Entries from a dataset
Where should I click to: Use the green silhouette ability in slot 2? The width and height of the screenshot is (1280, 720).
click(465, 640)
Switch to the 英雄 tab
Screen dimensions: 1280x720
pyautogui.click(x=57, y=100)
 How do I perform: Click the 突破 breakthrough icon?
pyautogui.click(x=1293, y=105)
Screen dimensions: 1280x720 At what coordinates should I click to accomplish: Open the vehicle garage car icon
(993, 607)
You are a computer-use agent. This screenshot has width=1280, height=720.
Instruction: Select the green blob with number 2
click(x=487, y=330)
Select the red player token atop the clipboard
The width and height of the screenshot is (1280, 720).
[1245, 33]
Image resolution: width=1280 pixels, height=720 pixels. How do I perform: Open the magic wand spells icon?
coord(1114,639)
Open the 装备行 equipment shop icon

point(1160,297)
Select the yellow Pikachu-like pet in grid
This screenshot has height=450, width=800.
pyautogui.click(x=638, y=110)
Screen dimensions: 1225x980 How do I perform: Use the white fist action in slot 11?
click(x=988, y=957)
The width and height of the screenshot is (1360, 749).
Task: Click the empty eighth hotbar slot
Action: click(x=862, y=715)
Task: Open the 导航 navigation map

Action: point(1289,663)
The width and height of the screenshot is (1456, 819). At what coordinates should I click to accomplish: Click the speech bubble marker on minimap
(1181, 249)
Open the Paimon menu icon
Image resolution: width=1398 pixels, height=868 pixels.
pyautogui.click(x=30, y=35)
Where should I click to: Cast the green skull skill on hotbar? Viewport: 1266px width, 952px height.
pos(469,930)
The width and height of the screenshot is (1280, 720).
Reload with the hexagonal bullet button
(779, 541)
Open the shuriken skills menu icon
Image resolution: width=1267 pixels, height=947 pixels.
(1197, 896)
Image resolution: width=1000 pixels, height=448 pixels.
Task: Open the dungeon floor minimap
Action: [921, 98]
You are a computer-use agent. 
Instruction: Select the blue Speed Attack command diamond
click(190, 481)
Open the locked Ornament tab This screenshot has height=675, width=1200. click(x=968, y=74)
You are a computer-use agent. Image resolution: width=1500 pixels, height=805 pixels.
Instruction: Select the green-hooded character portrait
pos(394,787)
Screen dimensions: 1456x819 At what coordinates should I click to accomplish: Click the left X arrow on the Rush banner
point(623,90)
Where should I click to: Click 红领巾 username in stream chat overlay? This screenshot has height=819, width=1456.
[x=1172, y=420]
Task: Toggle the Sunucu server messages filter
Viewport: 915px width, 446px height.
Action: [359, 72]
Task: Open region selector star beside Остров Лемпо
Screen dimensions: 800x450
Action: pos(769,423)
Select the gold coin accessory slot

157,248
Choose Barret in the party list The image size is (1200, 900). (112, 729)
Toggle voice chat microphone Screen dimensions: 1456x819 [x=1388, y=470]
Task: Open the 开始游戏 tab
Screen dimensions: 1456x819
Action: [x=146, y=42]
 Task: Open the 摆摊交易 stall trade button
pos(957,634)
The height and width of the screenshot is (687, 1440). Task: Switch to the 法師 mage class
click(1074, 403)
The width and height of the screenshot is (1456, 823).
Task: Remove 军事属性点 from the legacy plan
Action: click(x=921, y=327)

What is asked: Please rewrite all the items above as a JSON list of strings, with one string per line and blank lines omitted.

Reply to the exercise:
[
  "Where should I click to: Use the green silhouette ability in slot 2? The width and height of the screenshot is (1280, 720).",
  "click(465, 640)",
  "Switch to the 英雄 tab",
  "Screen dimensions: 1280x720",
  "pyautogui.click(x=57, y=100)",
  " How do I perform: Click the 突破 breakthrough icon?",
  "pyautogui.click(x=1293, y=105)",
  "Screen dimensions: 1280x720 At what coordinates should I click to accomplish: Open the vehicle garage car icon",
  "(993, 607)",
  "You are a computer-use agent. This screenshot has width=1280, height=720.",
  "Instruction: Select the green blob with number 2",
  "click(x=487, y=330)",
  "Select the red player token atop the clipboard",
  "The width and height of the screenshot is (1280, 720).",
  "[1245, 33]",
  "Image resolution: width=1280 pixels, height=720 pixels. How do I perform: Open the magic wand spells icon?",
  "coord(1114,639)",
  "Open the 装备行 equipment shop icon",
  "point(1160,297)",
  "Select the yellow Pikachu-like pet in grid",
  "This screenshot has height=450, width=800.",
  "pyautogui.click(x=638, y=110)",
  "Screen dimensions: 1225x980 How do I perform: Use the white fist action in slot 11?",
  "click(x=988, y=957)",
  "The width and height of the screenshot is (1360, 749).",
  "Task: Click the empty eighth hotbar slot",
  "Action: click(x=862, y=715)",
  "Task: Open the 导航 navigation map",
  "Action: point(1289,663)",
  "The width and height of the screenshot is (1456, 819). At what coordinates should I click to accomplish: Click the speech bubble marker on minimap",
  "(1181, 249)",
  "Open the Paimon menu icon",
  "Image resolution: width=1398 pixels, height=868 pixels.",
  "pyautogui.click(x=30, y=35)",
  "Where should I click to: Cast the green skull skill on hotbar? Viewport: 1266px width, 952px height.",
  "pos(469,930)",
  "The width and height of the screenshot is (1280, 720).",
  "Reload with the hexagonal bullet button",
  "(779, 541)",
  "Open the shuriken skills menu icon",
  "Image resolution: width=1267 pixels, height=947 pixels.",
  "(1197, 896)",
  "Image resolution: width=1000 pixels, height=448 pixels.",
  "Task: Open the dungeon floor minimap",
  "Action: [921, 98]",
  "You are a computer-use agent. ",
  "Instruction: Select the blue Speed Attack command diamond",
  "click(190, 481)",
  "Open the locked Ornament tab This screenshot has height=675, width=1200. click(x=968, y=74)",
  "You are a computer-use agent. Image resolution: width=1500 pixels, height=805 pixels.",
  "Instruction: Select the green-hooded character portrait",
  "pos(394,787)",
  "Screen dimensions: 1456x819 At what coordinates should I click to accomplish: Click the left X arrow on the Rush banner",
  "point(623,90)",
  "Where should I click to: Click 红领巾 username in stream chat overlay? This screenshot has height=819, width=1456.",
  "[x=1172, y=420]",
  "Task: Toggle the Sunucu server messages filter",
  "Viewport: 915px width, 446px height.",
  "Action: [359, 72]",
  "Task: Open region selector star beside Остров Лемпо",
  "Screen dimensions: 800x450",
  "Action: pos(769,423)",
  "Select the gold coin accessory slot",
  "157,248",
  "Choose Barret in the party list The image size is (1200, 900). (112, 729)",
  "Toggle voice chat microphone Screen dimensions: 1456x819 [x=1388, y=470]",
  "Task: Open the 开始游戏 tab",
  "Screen dimensions: 1456x819",
  "Action: [x=146, y=42]",
  " Task: Open the 摆摊交易 stall trade button",
  "pos(957,634)",
  "The height and width of the screenshot is (687, 1440). Task: Switch to the 法師 mage class",
  "click(1074, 403)",
  "The width and height of the screenshot is (1456, 823).",
  "Task: Remove 军事属性点 from the legacy plan",
  "Action: click(x=921, y=327)"
]